== DATA FOR PROCESSING

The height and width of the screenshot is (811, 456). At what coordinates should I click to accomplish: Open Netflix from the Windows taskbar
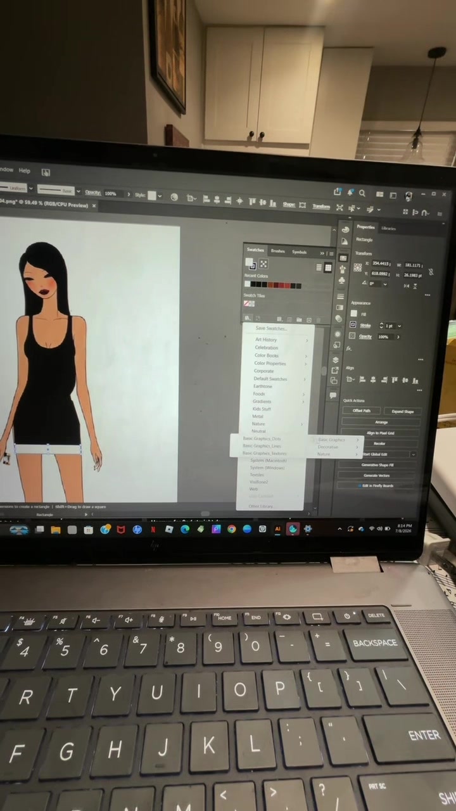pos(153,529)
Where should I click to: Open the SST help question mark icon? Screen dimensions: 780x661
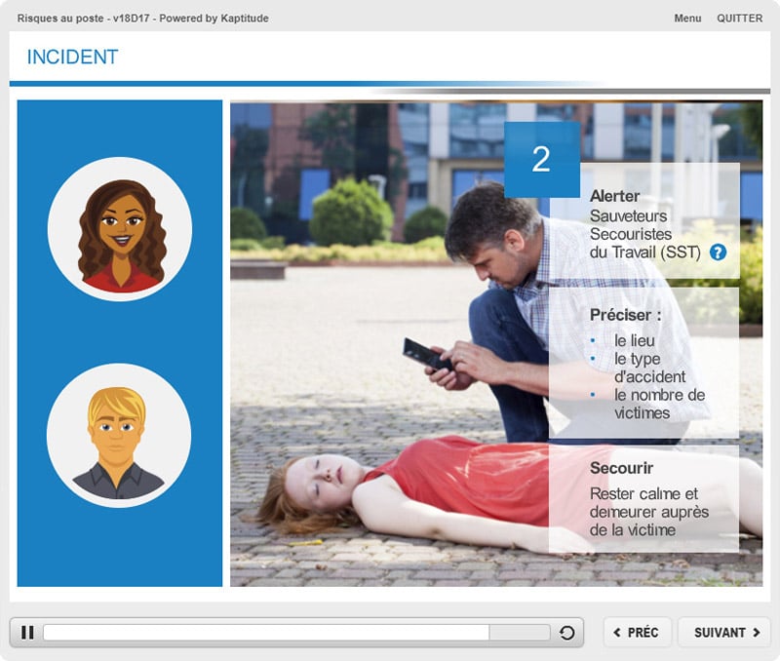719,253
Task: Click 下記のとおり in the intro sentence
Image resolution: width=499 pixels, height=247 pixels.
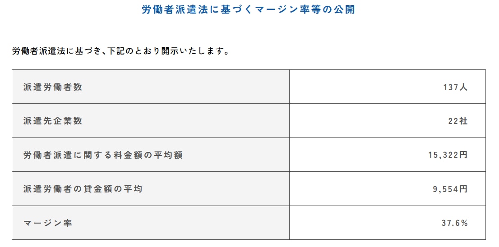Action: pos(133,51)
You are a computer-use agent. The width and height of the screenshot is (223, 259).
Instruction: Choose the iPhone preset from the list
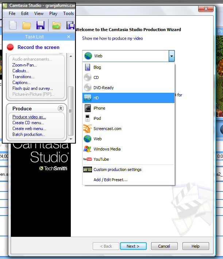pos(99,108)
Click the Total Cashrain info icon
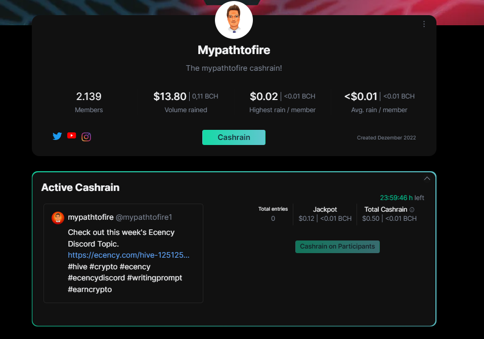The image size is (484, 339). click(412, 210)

====
== DATA FOR PROCESSING

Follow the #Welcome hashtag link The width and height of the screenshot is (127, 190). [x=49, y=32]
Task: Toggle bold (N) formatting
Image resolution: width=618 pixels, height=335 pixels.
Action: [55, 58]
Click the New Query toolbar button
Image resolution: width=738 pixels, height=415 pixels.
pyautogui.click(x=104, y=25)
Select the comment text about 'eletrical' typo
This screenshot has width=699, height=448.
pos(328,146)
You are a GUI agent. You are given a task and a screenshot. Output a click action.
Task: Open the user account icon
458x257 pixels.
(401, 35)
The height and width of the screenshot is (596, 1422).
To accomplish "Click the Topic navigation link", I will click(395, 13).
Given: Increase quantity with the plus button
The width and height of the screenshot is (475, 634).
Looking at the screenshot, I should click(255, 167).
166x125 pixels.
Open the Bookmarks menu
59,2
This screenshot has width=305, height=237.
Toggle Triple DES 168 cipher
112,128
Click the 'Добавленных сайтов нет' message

====
== DATA FOR PROCESSING

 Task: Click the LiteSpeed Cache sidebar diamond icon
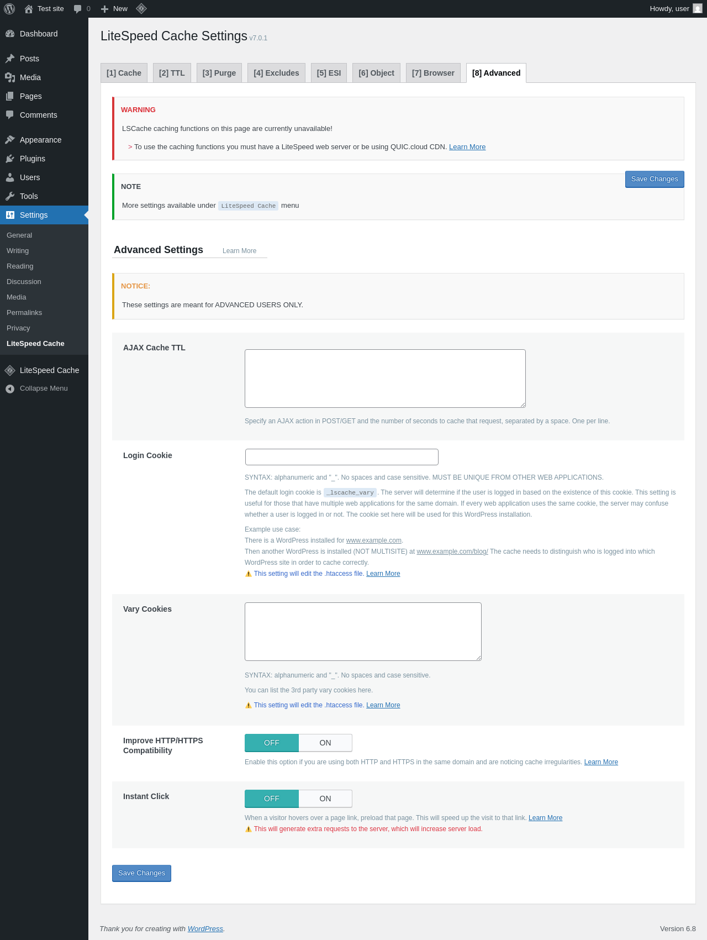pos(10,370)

====

- _PROBLEM REQUIREMENTS_
Using the entries above, return exactly the lines from the line with "The height and width of the screenshot is (596, 1422)." to the line with "This screenshot has width=305, height=237.", counting both of those lines.

- _EXERCISE SOLUTION_
The height and width of the screenshot is (596, 1422).
To accomplish "Click the Topic navigation link", I will click(395, 13).
Given: Increase quantity with the plus button
The width and height of the screenshot is (475, 634).
Looking at the screenshot, I should click(255, 167).
166x125 pixels.
Open the Bookmarks menu
59,2
This screenshot has width=305, height=237.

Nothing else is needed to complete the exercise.